_EXERCISE TEXT_
One-time enrollment fees (separate from per-call billing):
| Action | Endpoint | Price |
|---|---|---|
| Virtual Portrait enrollment | POST /v1/portrait/enroll | $0.01 USDC per asset (no KYC) |
| RealFace enrollment | POST /v1/realface/enroll | $0.01 USDC per asset (no KYC, requires ~1-min on-phone liveness) |
Responses
1. POST → 202 Accepted (job submitted)
{
"id": "azure:vidjob_abc123",
"object": "video.generation.job",
"status": "queued",
"model": "azure/sora-2",
"duration_seconds": 8,
"price": { "amount": "0.840000", "currency": "USD" },
"payment_status": "verified",
"created": 1776443975,
"poll_url": "/api/v1/videos/generations/azure%3Avidjob_abc123?model=azure%2Fsora-2&duration=8"
}
The id is a composite "{provider}:{upstreamId}". The poll_url already encodes the required ?model and ?duration query params — preserve them when polling.
2. GET poll → 202 (still generating)
{
"id": "azure:vidjob_abc123",
"object": "video.generation.job",
"status": "in_progress",
"model": "azure/sora-2",
"payment_status": "verified",
"note": "Upstream is still generating. Poll again in 5-10s. No charge until status=completed."
}
status is queued or in_progress. Keep polling every 5–10s.
3. GET poll → 200 (completed — charged here)
{
"id": "azure:vidjob_abc123",
"object": "video.generation.job",
"status": "completed",
"model": "azure/sora-2",
"created": 1776444180,
"data": [
{
"url": "https://blockrun.ai/api/media/media/videos/2026/05/27/<id>.mp4",
"source_url": "https://<upstream-host>/<id>.mp4",
"duration_seconds": 8,
"request_id": "vidjob_abc123",
"backed_up": true
}
],
"payment": { "status": "settled", "tx_hash": "0x…", "network": "base" }
}
On settlement the response also carries PAYMENT-RESPONSE and X-Payment-Receipt (the on-chain tx hash) headers. A re-poll of an already-settled job returns the same body with payment.status: "already_settled" and no new charge.
GET poll → 200 (failed — not charged)

_SUPPLIED ENTRIES_

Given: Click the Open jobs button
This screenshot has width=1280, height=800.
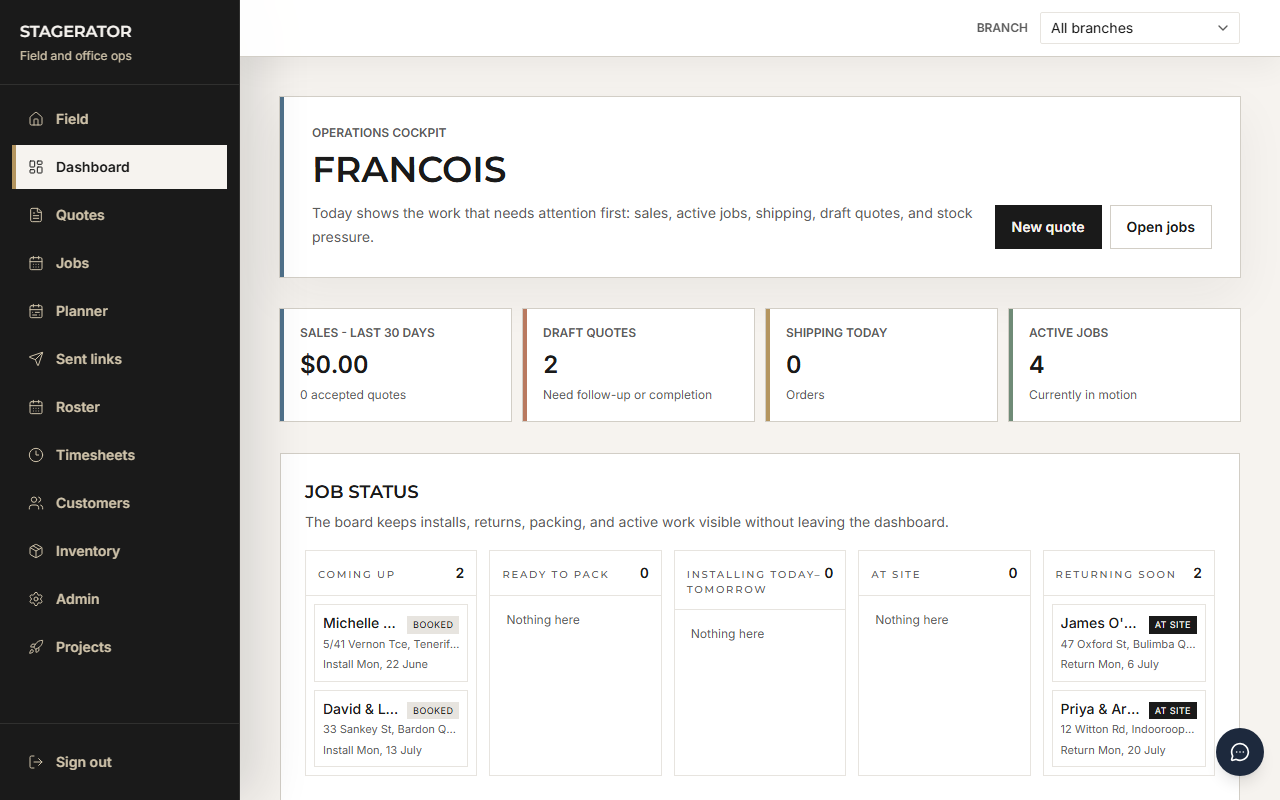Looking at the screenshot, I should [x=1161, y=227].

--

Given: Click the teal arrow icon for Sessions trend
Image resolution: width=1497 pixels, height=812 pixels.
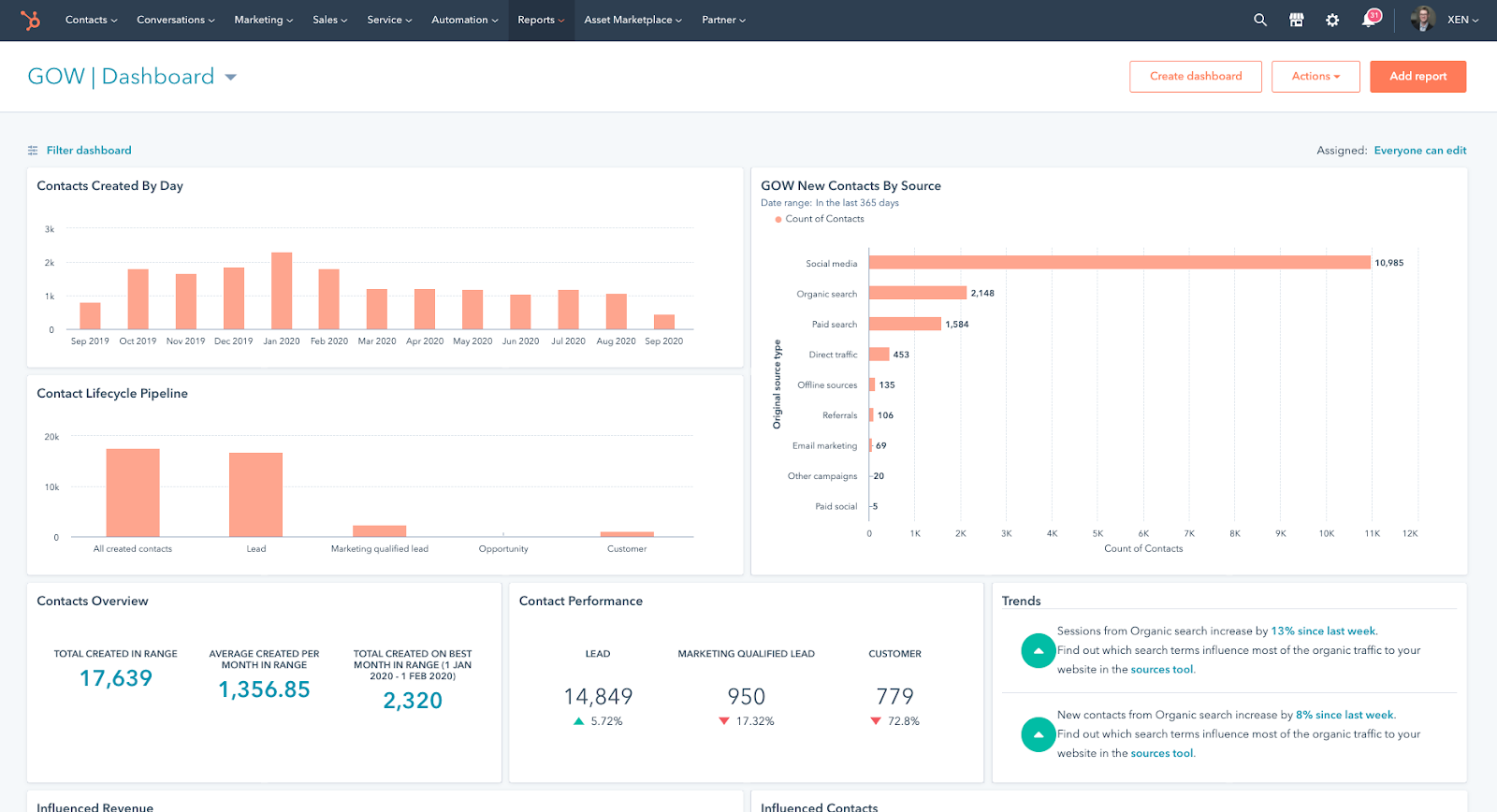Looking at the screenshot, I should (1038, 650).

_INSTRUCTIONS TO FOLLOW_
Copy the passage of the video generation API text starting at "One-time enrollment fees" and ending at "Accepted (job submitted)", word for word. Rely only on the video generation API text.

_ANSWER SPACE_
One-time enrollment fees (separate from per-call billing):
| Action | Endpoint | Price |
|---|---|---|
| Virtual Portrait enrollment | POST /v1/portrait/enroll | $0.01 USDC per asset (no KYC) |
| RealFace enrollment | POST /v1/realface/enroll | $0.01 USDC per asset (no KYC, requires ~1-min on-phone liveness) |
Responses
1. POST → 202 Accepted (job submitted)